Advances in the Use of Zebrafish in Developmental Toxicology: Linking Genetics, Behavior, and High-Throughput Testing Strategies

Heightened concerns about adverse effects from exposures to the thousands of chemicals in use and present as persistent contaminants in humans and the environment have led to efforts to implement more predictive-based approaches to characterize the toxicity of chemicals in use and promote the design of chemicals with reduced bioactivity. While the zebrafish has been used for many years in environmental toxicology and the biomedical sciences, it has emerged more recently as an integral model to develop more robust and efficient testing strategies. This article describes major advances in genetic tools and testing approaches that have positioned the zebrafish as a key in vivo model in chemical safety evaluations particularly related to teratogenicity. Many toxic responses to chemicals have been shown to be shared among fish and mammals owing to their generally well-conserved development, cellular networks, and organ systems. These shared responses have been observed for chemicals that impair endocrine functioning, development, and reproduction, as well as those that elicit cardiotoxicity and carcinogenicity, among many other diseases.
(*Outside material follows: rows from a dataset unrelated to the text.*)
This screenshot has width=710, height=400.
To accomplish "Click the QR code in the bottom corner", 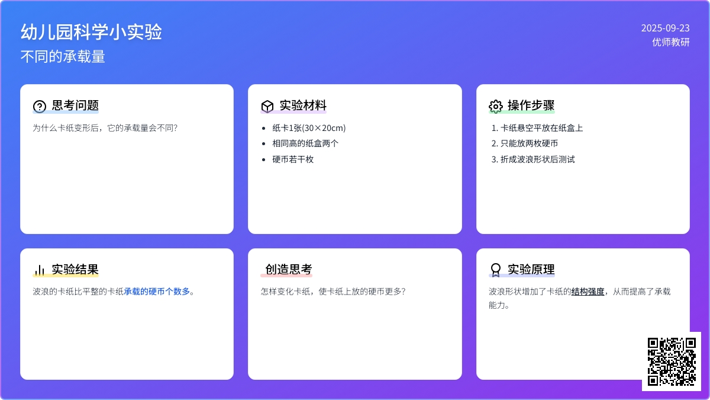I will pos(671,361).
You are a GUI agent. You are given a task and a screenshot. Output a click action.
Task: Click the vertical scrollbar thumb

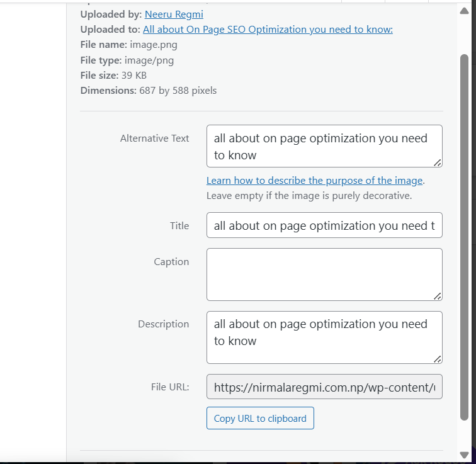(465, 236)
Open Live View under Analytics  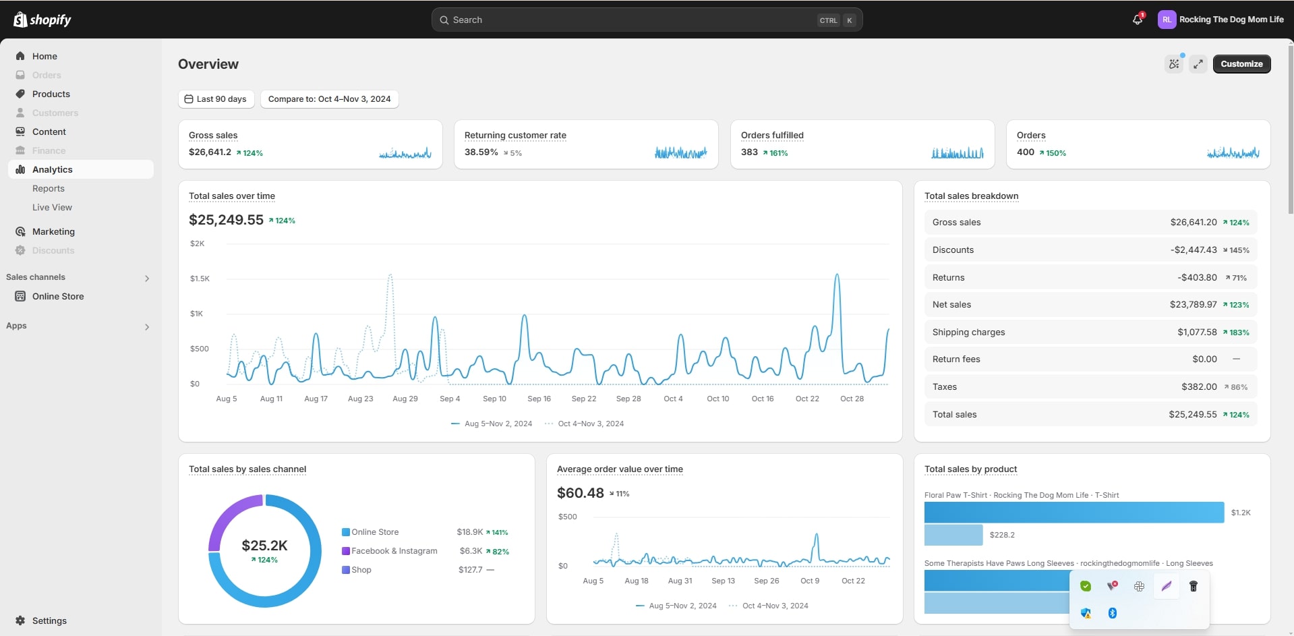tap(52, 208)
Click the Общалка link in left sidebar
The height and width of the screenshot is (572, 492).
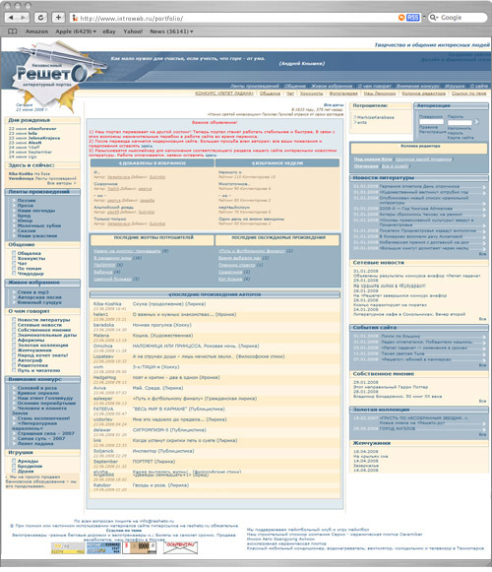click(29, 253)
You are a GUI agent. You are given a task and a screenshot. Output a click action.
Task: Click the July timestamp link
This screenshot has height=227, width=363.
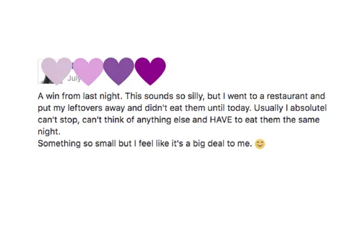coord(74,78)
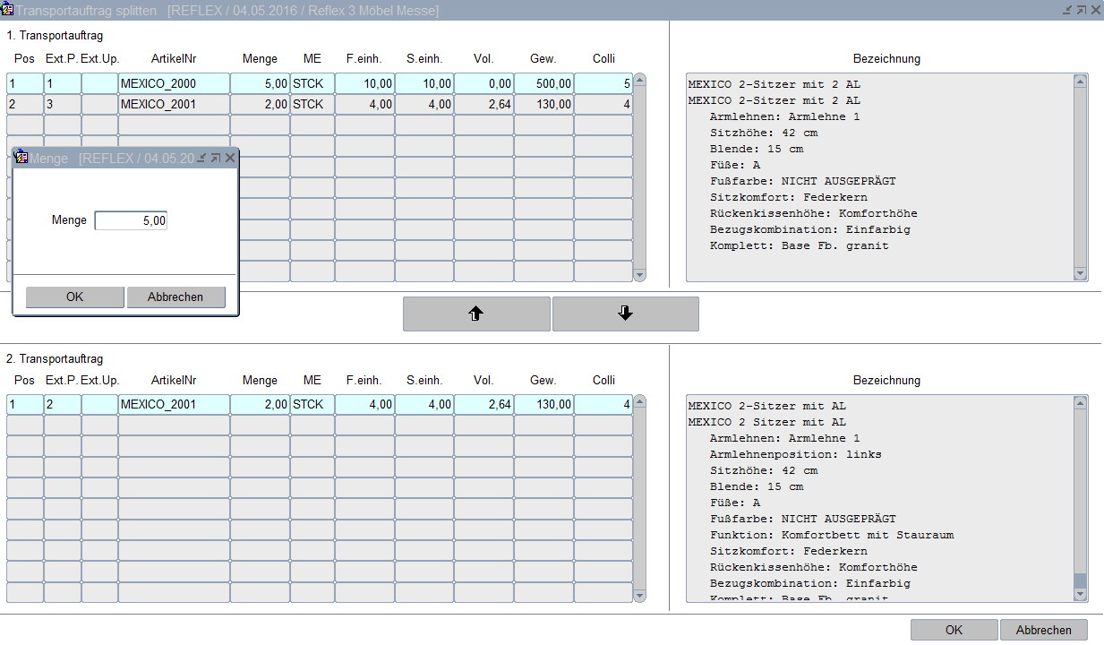1104x645 pixels.
Task: Select MEXICO_2001 row in first Transportauftrag
Action: 174,104
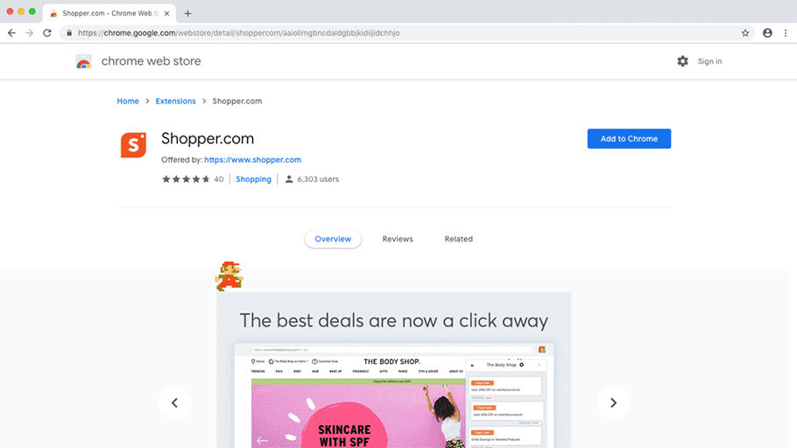Show next screenshot in carousel
The image size is (797, 448).
pos(613,403)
High-throughput screening platforms with embryonic zebrafish now enable the screening of large chemical libraries for bioactivity providing opportunities for biological effects testing early in product development. A compelling attribute of the zebrafish centers on being able to characterize toxicity mechanisms across multiple levels of biological organization from the genome to receptor interactions and cellular processes leading to phenotypic perturbations such as developmental deformities. Along with these predictive approaches, a number of behavioral testing strategies have emerged to further assess perturbed nervous system responses to chemical exposures. Finally, there is a growing recognition of the links between human and wildlife health and the need for approaches that allow for assessment of real world multichemical exposures. The zebrafish is poised to be an important model in bridging these two conventionally separate areas of toxicology and characterizing the biological effects of chemical mixtures.